__Fragmento dado__:
Al final, como es sabido de sobra, ninguna bomba hizo falta lanzar para forzar la caída del gigante soviético, como así tampoco los soviéticos lanzaron ninguna contra Occidente. Lo cierto es que la bomba atómica sólo se empleó como munición de guerra en Hiroshima y Nagasaki y tras sendos impactos se volvió a la guerra preatómica, aunque con armas mucho más avanzadas. Aunque es cierto que el monopolio nuclear de Estados Unidos de 1945 a 1949 sirvió de elemento disuasorio para que la Unión Soviética, que poseía el mayor ejército de tierra del mundo, no tomase el resto de Europa, cosa que de no ser por la bomba atómica podría haber hecho sin que sus rivales opusiesen demasiada resistencia. Luego un arma tan potente no podía usarse para hacer la guerra, pero servía para el chantaje y el faroleo político.

__Instrucción__: Prosigue el fragmento sobre la bomba atómica en la Guerra Fría a partir de su última oración.

__Datos proporcionados__:
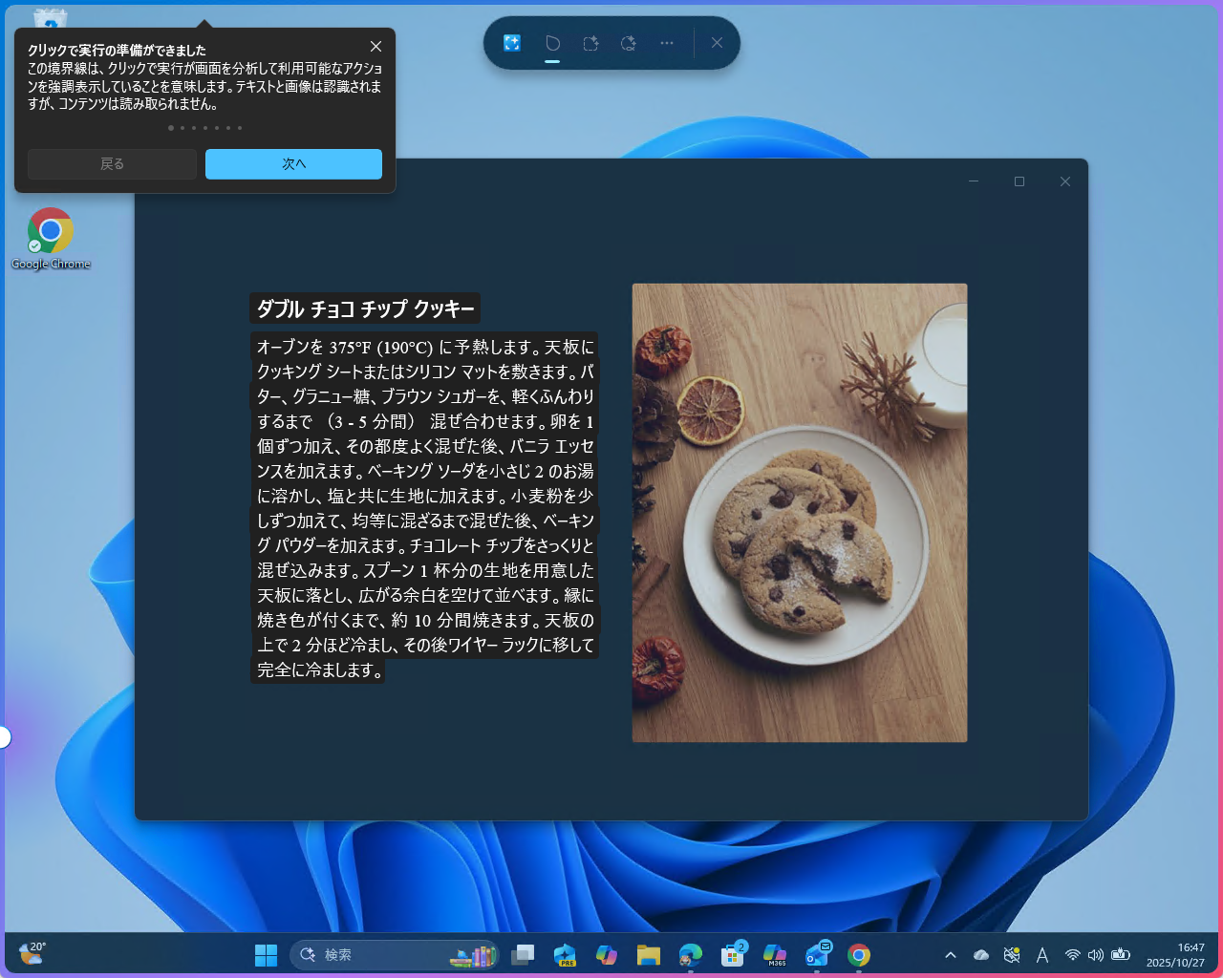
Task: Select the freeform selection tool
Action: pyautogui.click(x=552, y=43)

--

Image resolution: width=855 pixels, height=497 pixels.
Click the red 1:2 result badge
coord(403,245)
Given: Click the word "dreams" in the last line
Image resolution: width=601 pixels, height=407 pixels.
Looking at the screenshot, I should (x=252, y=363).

---

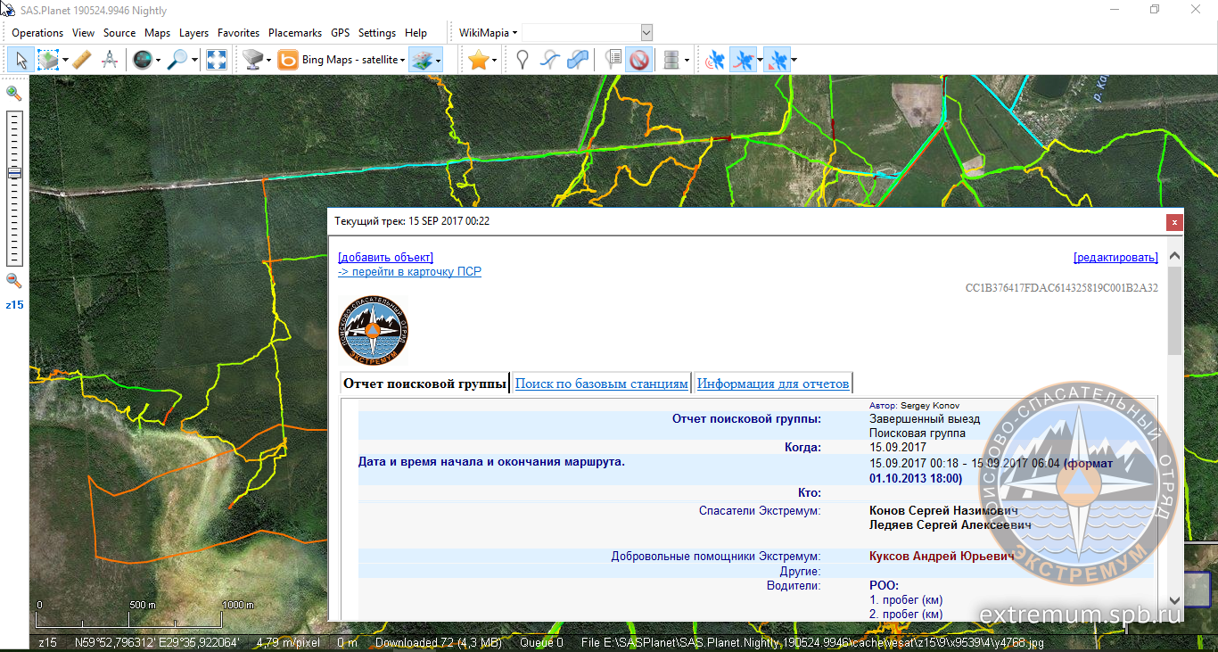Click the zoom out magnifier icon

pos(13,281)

__Resultado__:
Al finalizar la Guerra Fría las armas nucleares no se eliminaron porque garantizarían el acceso a determinados recursos energéticos. Aunque seguirían siendo un medio de presión y disuasión. De hecho, Estados Unidos reabriría bases en el Mediterráneo. 

La era nuclear es la era del overkill, neologismo que acuñaron los estadounidenses (sin que tenga traducción directa al español) referido a la destrucción total del planeta a causa del arsenal atómico del que disponían los dos bloques.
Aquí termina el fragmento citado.